# Show that

Question:

$(x+y) d y+(x-y) d x=0 ; y=1$ when $x=1$

Solution:

$(x+y) d y+(x-y) d x=0$

$\Rightarrow(x+y) d y=-(x-y) d x$

$\Rightarrow \frac{d y}{d x}=\frac{-(x-y)}{x+y}$          $\ldots(1)$

Let $F(x, y)=\frac{-(x-y)}{x+y}$.

$\therefore F(\lambda x, \lambda y)=\frac{-(\lambda x-\lambda y)}{\lambda x-\lambda y}=\frac{-(x-y)}{x+y}=\lambda^{0} \cdot F(x, y)$

Therefore, the given differential equation is a homogeneous equation.

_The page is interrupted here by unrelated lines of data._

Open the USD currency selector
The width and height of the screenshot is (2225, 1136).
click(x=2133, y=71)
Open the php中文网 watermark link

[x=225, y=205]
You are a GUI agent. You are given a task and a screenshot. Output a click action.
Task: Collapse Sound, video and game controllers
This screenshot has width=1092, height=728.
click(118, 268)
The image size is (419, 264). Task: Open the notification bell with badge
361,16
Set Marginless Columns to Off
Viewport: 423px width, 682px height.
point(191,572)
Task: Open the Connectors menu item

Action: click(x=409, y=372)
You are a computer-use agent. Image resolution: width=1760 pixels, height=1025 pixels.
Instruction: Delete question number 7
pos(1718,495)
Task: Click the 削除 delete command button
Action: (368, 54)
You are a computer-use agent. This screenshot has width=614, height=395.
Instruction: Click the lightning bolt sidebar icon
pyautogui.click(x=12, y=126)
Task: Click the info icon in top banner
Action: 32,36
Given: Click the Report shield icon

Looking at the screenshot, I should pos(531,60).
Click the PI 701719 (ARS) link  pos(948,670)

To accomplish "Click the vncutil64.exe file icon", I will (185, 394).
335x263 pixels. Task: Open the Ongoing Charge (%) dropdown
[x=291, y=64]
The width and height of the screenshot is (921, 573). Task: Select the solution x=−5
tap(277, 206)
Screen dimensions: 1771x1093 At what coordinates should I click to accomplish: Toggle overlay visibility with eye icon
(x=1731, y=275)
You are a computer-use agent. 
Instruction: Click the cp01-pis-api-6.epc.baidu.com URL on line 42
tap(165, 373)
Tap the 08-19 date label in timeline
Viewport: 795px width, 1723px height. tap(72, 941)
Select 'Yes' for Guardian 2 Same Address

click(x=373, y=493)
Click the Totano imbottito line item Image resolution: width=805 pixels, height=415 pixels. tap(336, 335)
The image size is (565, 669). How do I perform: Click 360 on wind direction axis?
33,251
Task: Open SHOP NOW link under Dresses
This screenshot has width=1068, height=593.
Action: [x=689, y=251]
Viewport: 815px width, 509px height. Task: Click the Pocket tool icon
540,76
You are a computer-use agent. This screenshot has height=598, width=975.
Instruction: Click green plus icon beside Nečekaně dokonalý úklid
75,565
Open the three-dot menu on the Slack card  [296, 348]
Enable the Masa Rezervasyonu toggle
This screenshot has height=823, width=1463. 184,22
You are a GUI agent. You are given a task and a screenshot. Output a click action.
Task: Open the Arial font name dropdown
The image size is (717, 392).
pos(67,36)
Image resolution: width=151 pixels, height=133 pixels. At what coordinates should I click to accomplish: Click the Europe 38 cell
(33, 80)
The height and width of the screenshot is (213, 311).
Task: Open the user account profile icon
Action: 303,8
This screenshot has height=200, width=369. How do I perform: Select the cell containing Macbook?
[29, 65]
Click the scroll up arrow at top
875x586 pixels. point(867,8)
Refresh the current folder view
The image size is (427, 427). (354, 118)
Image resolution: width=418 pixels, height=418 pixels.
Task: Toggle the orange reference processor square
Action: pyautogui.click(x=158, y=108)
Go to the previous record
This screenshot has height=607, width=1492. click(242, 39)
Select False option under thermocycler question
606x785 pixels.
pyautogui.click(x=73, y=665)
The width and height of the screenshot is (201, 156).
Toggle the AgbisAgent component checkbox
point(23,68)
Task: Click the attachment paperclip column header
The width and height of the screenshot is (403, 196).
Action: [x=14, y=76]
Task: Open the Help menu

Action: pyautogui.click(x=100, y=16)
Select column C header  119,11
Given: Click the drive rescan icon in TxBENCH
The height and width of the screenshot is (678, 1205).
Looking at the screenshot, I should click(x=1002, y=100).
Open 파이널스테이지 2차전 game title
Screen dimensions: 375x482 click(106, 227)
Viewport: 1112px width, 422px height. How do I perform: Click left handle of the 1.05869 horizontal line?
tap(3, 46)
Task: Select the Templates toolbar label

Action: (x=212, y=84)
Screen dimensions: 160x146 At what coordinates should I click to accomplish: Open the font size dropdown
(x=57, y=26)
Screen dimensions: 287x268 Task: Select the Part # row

To solve it, we make the substitution as:

vx

$\Rightarrow \frac{d}{d x}(y)=\frac{d}{d x}(v x)$

$\Rightarrow \frac{d y}{d x}=v+x \frac{d v}{d x}$

Substituting the values of $y$ and $\frac{d y}{d x}$ in equation $(1)$, we get:

$v+x \frac{d v}{d x}=\frac{-(x-v x)}{x+v x}$

$\Rightarrow v+x \frac{d v}{d x}=\frac{v-1}{v+1}$

$\Rightarrow x \frac{d v}{d x}=\frac{v-1}{v+1}-v=\frac{v-1-v(v+1)}{v+1}$

$\Rightarrow x \frac{d v}{d x}=\frac{v-1-v^{2}-v}{v+1}=\frac{-\left(1+v^{2}\right)}{v+1}$

$\Rightarrow \frac{(v+1)}{1+v^{2}} d v=-\frac{d x}{x}$

$\Rightarrow\left[\frac{v}{1+v^{2}}+\frac{1}{1+v^{2}}\right] d v=-\frac{d x}{x}$

Integrating both sides, we get:

$\frac{1}{2} \log \left(1+v^{2}\right)+\tan ^{-1} v=-\log x+k$

$\Rightarrow \log \left(1+v^{2}\right)+2 \tan ^{-1} v=-2 \log x+2 k$

$\Rightarrow \log \left[\left(1+v^{2}\right) \cdot x^{2}\right]+2 \tan ^{-1} v=2 k$

$\Rightarrow \log \left[\left(1+\frac{y^{2}}{x^{2}}\right) \cdot x^{2}\right]+2 \tan ^{-1} \frac{y}{x}=2 k$

$\Rightarrow \log \left(x^{2}+y^{2}\right)+2 \tan ^{-1} \frac{y}{x}=2 k$           ...(2)

Now, $y=1$ at $x=1$.

$\Rightarrow \log 2+2 \tan ^{-1} 1=2 k$

$\Rightarrow \log 2+2 \times \frac{\pi}{4}=2 k$

$\Rightarrow \frac{\pi}{2}+\log 2=2 k$

Substituting the value of $2 k$ in equation (2), we get:

$\log \left(x^{2}+y^{2}\right)+2 \tan ^{-1}\left(\frac{y}{x}\right)=\frac{\pi}{2}+\log 2$

This is the required solution of the given differential equation.